Send an email to associate producer Stephanie Ceritelli at email@example.com. Again, keep the pitch brief, describing why you think the particular person would be a great candidate for the show.
Send press materials to:
The Advertising Show
6363 Woodway Drive
Houston, TX 77057
Include a bio, a review copy of the book (if the person you're pitching is an author), and of course a pitch letter.
"I have no preconceived notion of how (the pitch letter) should be written," says Forsythe. However, make sure it's geared specifically toward his show. "Frankly, you'd be amazed how many people don't have a clue, they don't get what we do," he says.
-> What Forsythe looks for in a pitch
"We're looking for high-profile industry leaders that are, if not best in their class, certainly one of the top individuals in their particular area of specialization or interest," he explains.
Guests are an eclectic mix: recent interviews include: Kenneth Roman, former CEO of Ogilvy & Mather Worldwide; David Bushman, curator of the Museum of Television and Radio; Brad Chiet, Composer/Producer, Fuel Music; and Robert Bly, Business Author & Consultant extraordinaire.

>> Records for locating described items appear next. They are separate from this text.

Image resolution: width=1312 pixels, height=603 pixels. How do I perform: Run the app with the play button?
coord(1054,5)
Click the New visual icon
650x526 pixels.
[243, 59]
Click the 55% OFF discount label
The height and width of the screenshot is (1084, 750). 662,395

They are all "high impact people who demand high dollars for speaking engagements or rarely do interviews," Forsythe says.
Forsythe shared 5 tips for getting his attention with a pitch:
Tip #1. Listen to some archives on the Web site.

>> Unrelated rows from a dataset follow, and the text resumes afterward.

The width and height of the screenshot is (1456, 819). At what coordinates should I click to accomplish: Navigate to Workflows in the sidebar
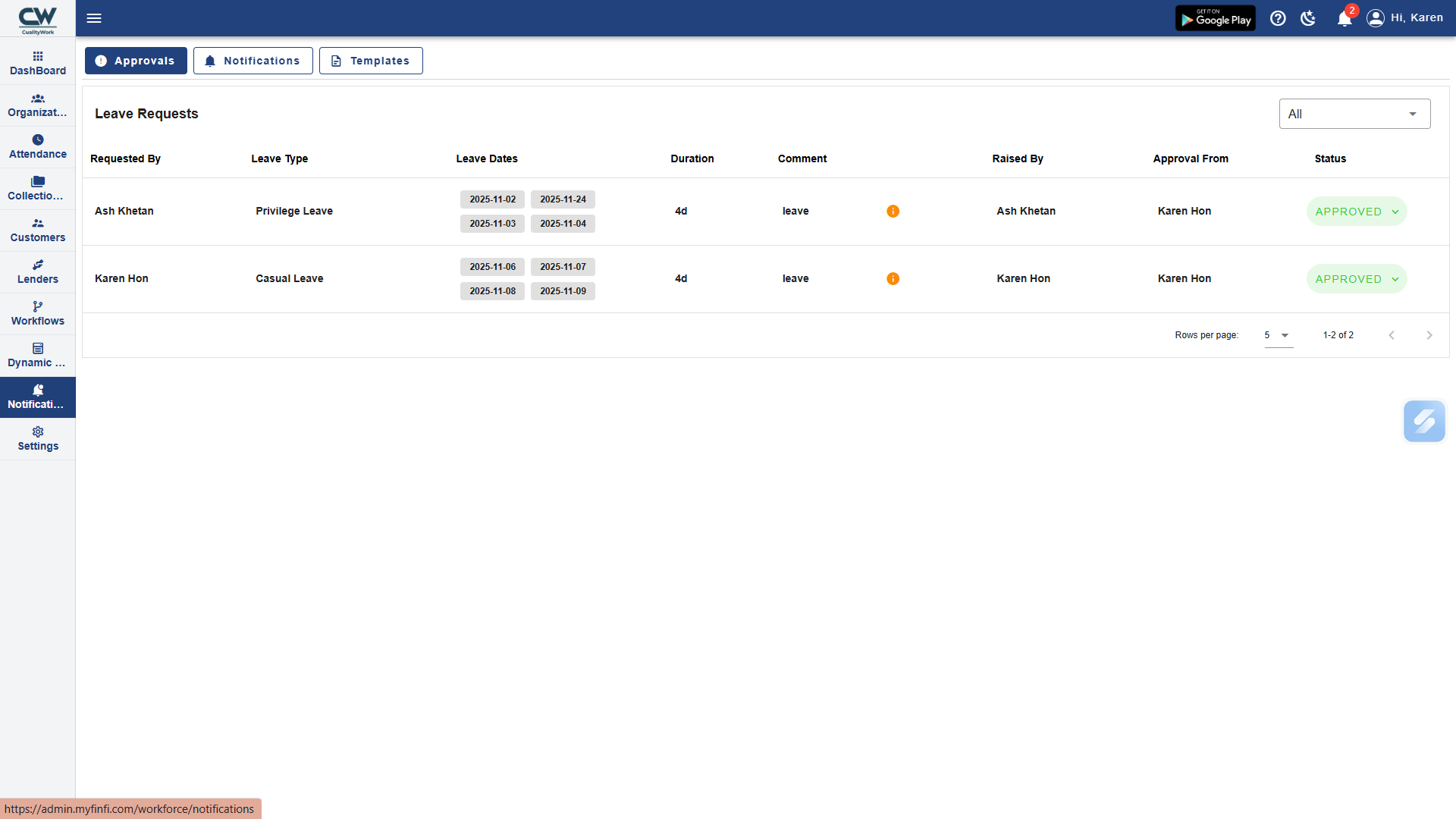point(37,313)
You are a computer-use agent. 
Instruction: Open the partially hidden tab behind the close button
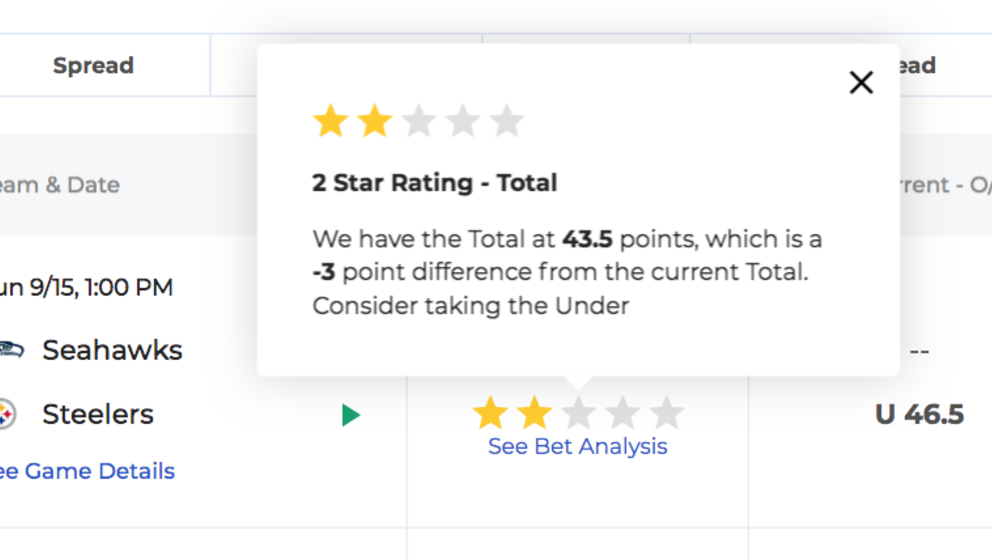click(x=917, y=65)
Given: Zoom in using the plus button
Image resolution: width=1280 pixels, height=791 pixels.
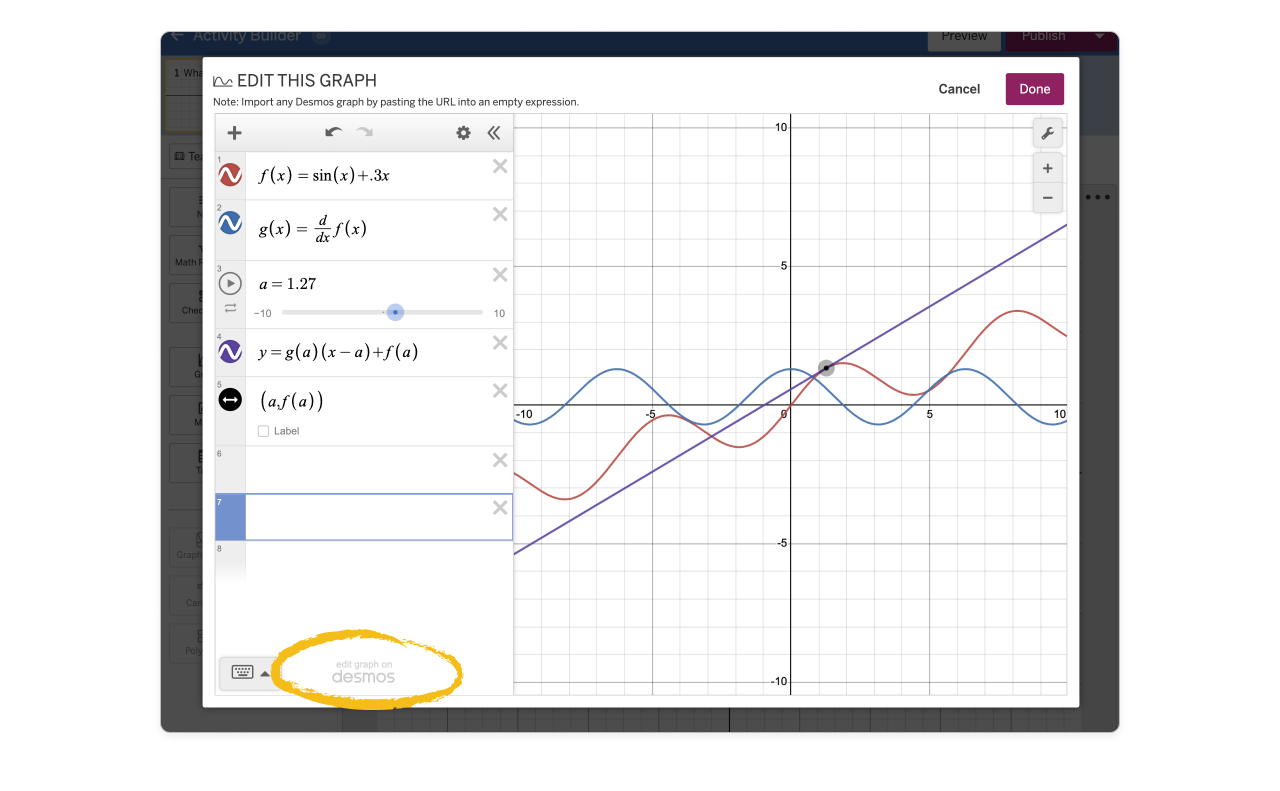Looking at the screenshot, I should click(x=1047, y=168).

Then, make it clear in your pitch that you understand the show's content and audience, and that the guest you're pitching is relevant.

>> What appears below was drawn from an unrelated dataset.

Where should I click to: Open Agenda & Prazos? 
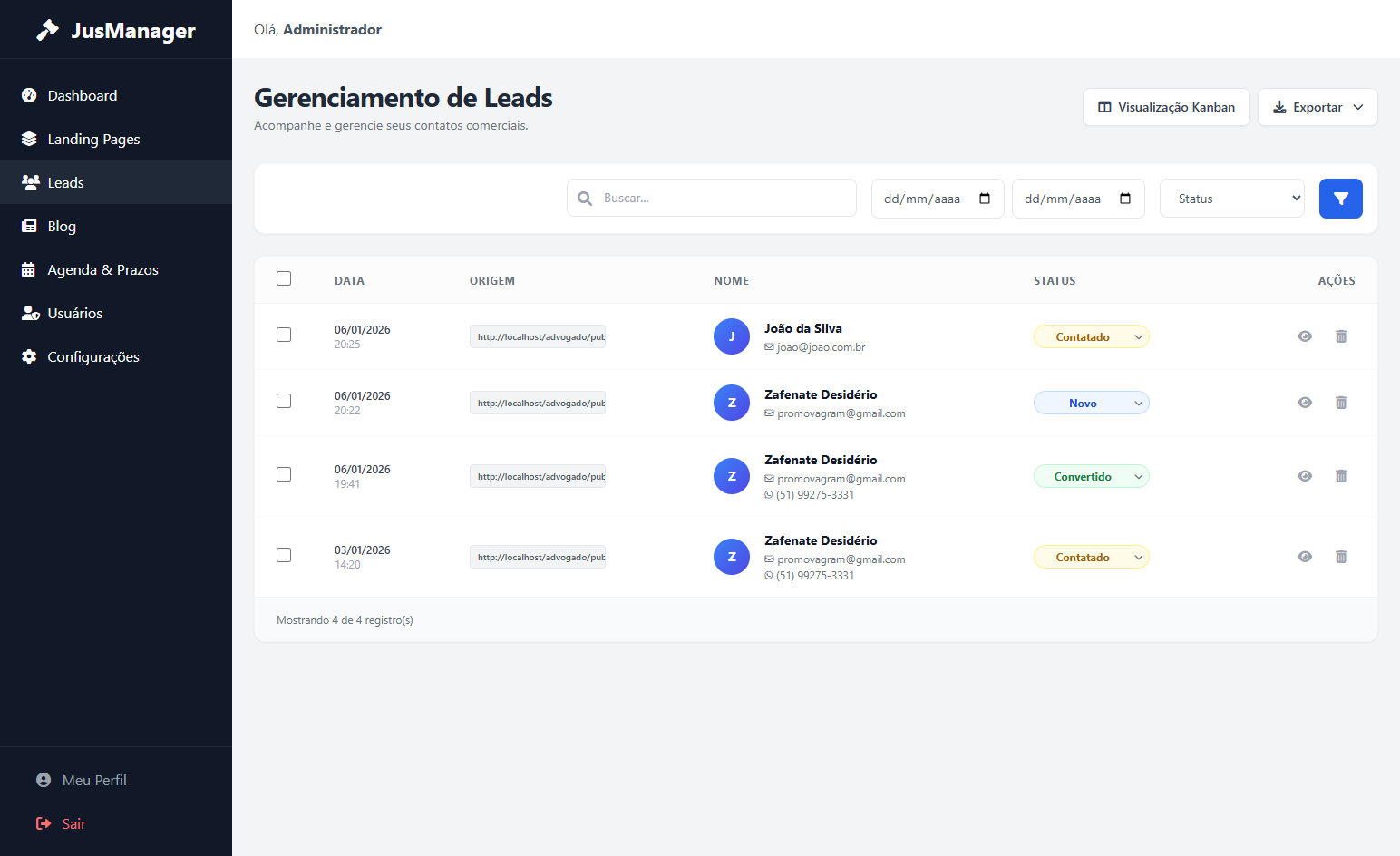pos(102,269)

Tip #2. Don't be self-promotional.
"If it sounds like it's all about getting the word out about a particular guest or book, they don't get on our show," Forsythe says. Take a broad view about your topic rather than narrowing it down to showcase yourself and your abilities.
For example: Someone who's the CEO of an Hispanic marketing firm would pitch the topic of multicultural marketing, not the topic of why you should use a multicultural marketing firm.
"Anyone who doesn't understand that is either new to the business and doesn't understand how it works or they'll get out of that business soon," Forsythe says.
Tip #3. Current trends rule.
Look at current events and trends in marketing/advertising. Angle the pitch so that you're representing an expert point of view regarding those current affairs.
Tip #4. Take "no" for an answer.
If you're told the idea is not quite right for the show, take them at their word. Don't continue to push your ideas. By making yourself a pain in the neck, you lose the opportunity to impress Forsythe with different pitches later on.
Forsythe recently received info that "catered to a different audience than our market," he says.
The associate producer responded that the guest wasn't appropriate for the show. The PR person called the Show and insisted he speak to Forsythe, then sent an email to his personal account and continued to pitch.
Finally, Forsythe sent back "a nice note" explaining that the guest being pitched just wasn't appropriate for the show but that he'd welcome info about other clients.
"But the truth is I was just being nice to the guy," he says. "When a person goes over the top and won't take no for an answer, they've identified themselves as being a problem down the road."
Tip #5. Don't leave him hanging
One PR person pitched a guest as an expert on a particularly narrow niche. The guest appealed to Forsythe, but he thought it warranted a second interview to approach the idea from a different angle.
He asked the PR person to speak to the client about who might be appropriate for the second half of the show -- and never heard back from her.
"I left the door open for her to get back to me, and not a word," Forsythe says. "I can't believe it."
-> Favorite professional publication
Advertising Age magazine. But of course, Forsythe acknowledges, he has to say that: they're the sponsor of the show. Seriously, though, "As far as a traditional publication, I have always read Advertising Age long before our show was a show and I do believe it would be considered the Bible of the industry."
He also regularly reads the Wall Street Journal.